* [DOCUMENT PASSAGE]
──────────
VERSAILLES Meeting your clients and patients where they are has never been more applicable than at Frontier Nursing University (FNU), where over 80 years ago nurse-midwives rode horses to see expectant mothers and their families in the hills and hollows of Eastern Kentucky.
Today Frontier Nursing University has over 2,500 nurse-midwife, family nurse practitioner, women’s healthcare nurse practitioner, and psychiatric-mental health nurse practitioner master’s and doctoral nursing students enrolled from all 50 states and several foreign countries.
Underlying the concept that students who are educated in their communities are likely to stay and serve those communities, FNU’s online and distance education allows its students to complete their graduate degrees using their home communities as the classroom. FNU students are already practicing registered nurses seeking to advance their careers into nurse-midwifery or nurse practitioner specialties. By staying at home, the new FNU graduates serve their communities in a rich mixture of cultural, economic, and geographic settings.
“We are relationship-based practitioners,” says FNU president Susan E. Stone, CNM, DNSc, FACNM, FAAN, who is also a certified nurse-midwife and graduate of Frontier School of Midwifery and Family Nursing, as it was once called, and spent 10 years practicing midwifery in upstate New York before joining FNU. “We can address the needs of our clients because we have created a ‘culture of caring.’ Through our conversations and multiple meetings with our clients we learn their challenges. Not just healthcare, but all aspects of health such as, ‘Is there enough food in the house? Will you be going back to work? What about child care and transportation?’”
Educating nurse-midwives and nurse practitioners about the importance of teaching their clients self-care is part of FNU’s core mission. “We train our students to teach clients how to stay healthy and what signs they need to watch out for,” says Stone.
Diversity Can Improve Mortality
For years FNU has emphasized training midwives and nurse practitioners who look like and understand their patients and clients. In 2006, 9% of the FNU student body identified as persons of color. In 2020, that diversity percentage is 28% and continues to increase every year, says Stone.
──────────
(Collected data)
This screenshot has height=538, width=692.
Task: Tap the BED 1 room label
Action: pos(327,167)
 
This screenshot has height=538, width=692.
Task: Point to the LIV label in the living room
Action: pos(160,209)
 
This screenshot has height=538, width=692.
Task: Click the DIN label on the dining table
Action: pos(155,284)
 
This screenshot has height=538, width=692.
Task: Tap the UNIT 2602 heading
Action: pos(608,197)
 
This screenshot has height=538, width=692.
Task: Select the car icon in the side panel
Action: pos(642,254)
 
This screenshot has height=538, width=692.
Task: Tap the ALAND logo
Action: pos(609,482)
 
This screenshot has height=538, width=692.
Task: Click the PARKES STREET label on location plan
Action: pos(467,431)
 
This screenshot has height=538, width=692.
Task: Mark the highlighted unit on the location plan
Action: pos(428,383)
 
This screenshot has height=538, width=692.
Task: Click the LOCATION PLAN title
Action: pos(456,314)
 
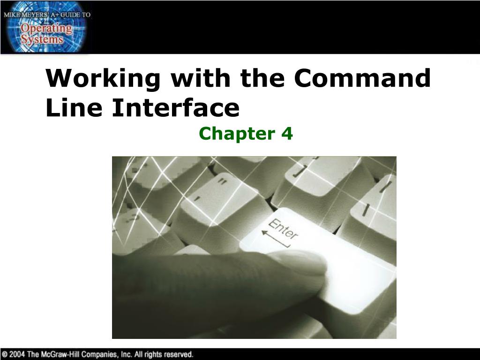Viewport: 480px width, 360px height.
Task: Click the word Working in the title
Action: pyautogui.click(x=103, y=79)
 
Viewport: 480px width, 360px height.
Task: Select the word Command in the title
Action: pyautogui.click(x=362, y=78)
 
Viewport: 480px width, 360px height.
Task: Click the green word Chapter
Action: pyautogui.click(x=237, y=134)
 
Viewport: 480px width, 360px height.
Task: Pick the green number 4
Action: pyautogui.click(x=287, y=134)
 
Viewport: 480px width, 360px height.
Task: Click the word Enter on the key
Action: pyautogui.click(x=283, y=229)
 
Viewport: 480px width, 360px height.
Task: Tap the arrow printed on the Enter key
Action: pyautogui.click(x=276, y=240)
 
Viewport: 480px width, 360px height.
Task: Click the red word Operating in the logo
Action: pyautogui.click(x=46, y=29)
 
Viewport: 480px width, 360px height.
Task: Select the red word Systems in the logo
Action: pyautogui.click(x=42, y=39)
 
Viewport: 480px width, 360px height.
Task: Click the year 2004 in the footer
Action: pyautogui.click(x=17, y=354)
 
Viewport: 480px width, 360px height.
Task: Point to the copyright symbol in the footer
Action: pyautogui.click(x=5, y=354)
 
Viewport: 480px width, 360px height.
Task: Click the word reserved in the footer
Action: pyautogui.click(x=179, y=354)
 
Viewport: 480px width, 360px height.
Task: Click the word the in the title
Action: pyautogui.click(x=262, y=78)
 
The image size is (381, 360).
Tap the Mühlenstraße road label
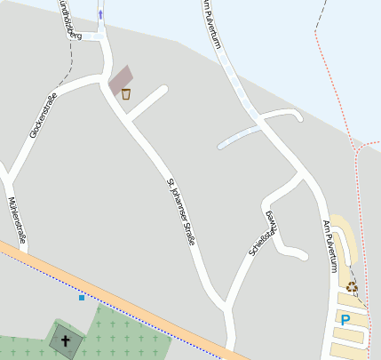coord(16,220)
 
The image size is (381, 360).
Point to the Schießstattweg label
coord(264,234)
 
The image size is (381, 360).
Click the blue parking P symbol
coord(345,319)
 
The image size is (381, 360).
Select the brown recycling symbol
coord(352,286)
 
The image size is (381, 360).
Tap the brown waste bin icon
coord(126,93)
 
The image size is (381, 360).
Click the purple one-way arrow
coord(100,14)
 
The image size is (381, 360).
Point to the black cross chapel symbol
coord(65,340)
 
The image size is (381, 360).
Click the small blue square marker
coord(82,297)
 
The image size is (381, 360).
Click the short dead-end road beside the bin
coord(149,102)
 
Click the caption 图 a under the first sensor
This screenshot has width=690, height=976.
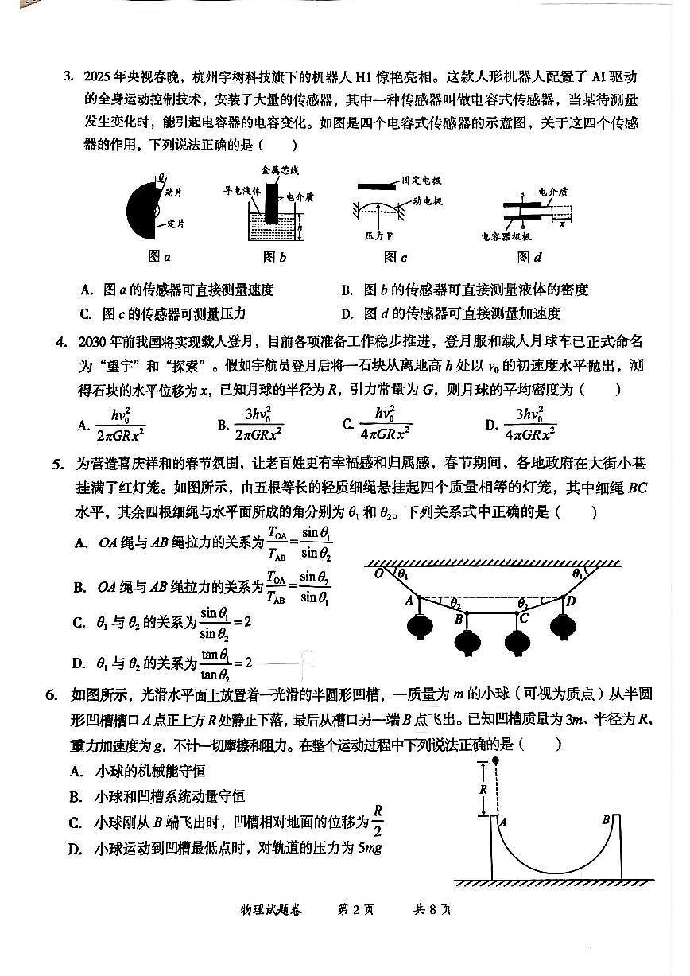tap(159, 257)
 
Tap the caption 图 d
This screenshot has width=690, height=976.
tap(529, 257)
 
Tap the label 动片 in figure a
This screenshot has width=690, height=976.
tap(173, 192)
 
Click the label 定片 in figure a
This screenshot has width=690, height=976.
tap(176, 225)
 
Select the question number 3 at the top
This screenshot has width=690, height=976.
tap(68, 77)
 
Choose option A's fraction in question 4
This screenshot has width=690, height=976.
tap(119, 424)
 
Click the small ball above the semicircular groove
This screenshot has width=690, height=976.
tap(497, 760)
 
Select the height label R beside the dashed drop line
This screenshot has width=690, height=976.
tap(483, 790)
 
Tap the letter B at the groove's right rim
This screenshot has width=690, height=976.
tap(606, 819)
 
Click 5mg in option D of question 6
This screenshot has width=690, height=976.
──────────
* [EXERCISE INSTRUCTIONS] Pick up the article on Frontier Nursing University after its last sentence and keep it going.

* [OUTPUT FOR THIS TASK]
“Growth in nurse-midwifery throughout the U.S. may lead to a decrease in infant and maternal mortality in Black communities,” says Stone. “The rate of infant and maternal mortality in Black communities is three times higher than in white populations.1 Having more Black, Hispanic and Native American midwives in rural and underserved communities where access to healthcare is limited, has a positive impact,” she states.
Nurse-Midwifery and FNU Nationally
Stone is a leader in strategic development seeking to increase the quality and capacity of the nurse-midwifery and advanced practice nursing workforce, with the specific goal of improving health care for families. During her last two decades as president of FNU, the university has grown from a community-based school of nurse-midwifery offering a basic certificate program with 200 students enrolled, to an accredited university offering master’s and doctoral degrees to nurses seeking graduate education as nurse-midwives and nurse practitioners.
Stone also served as the president of the American College of Nurse-Midwives (ACNM) from 2018–2020 where her agenda included increasing the midwifery workforce through educational quality and capacity strategies, midwifery advocacy focusing on the maternal mortality and morbidity crisis, and growing diversity in the healthcare workforce.
She was inducted into the National Academy of Medicine (NAM) Class of 2018 as one of only two nurses in her class. She believes collaboration with other healthcare professionals is essential to improve the health of women and families and fosters this approach in her various roles.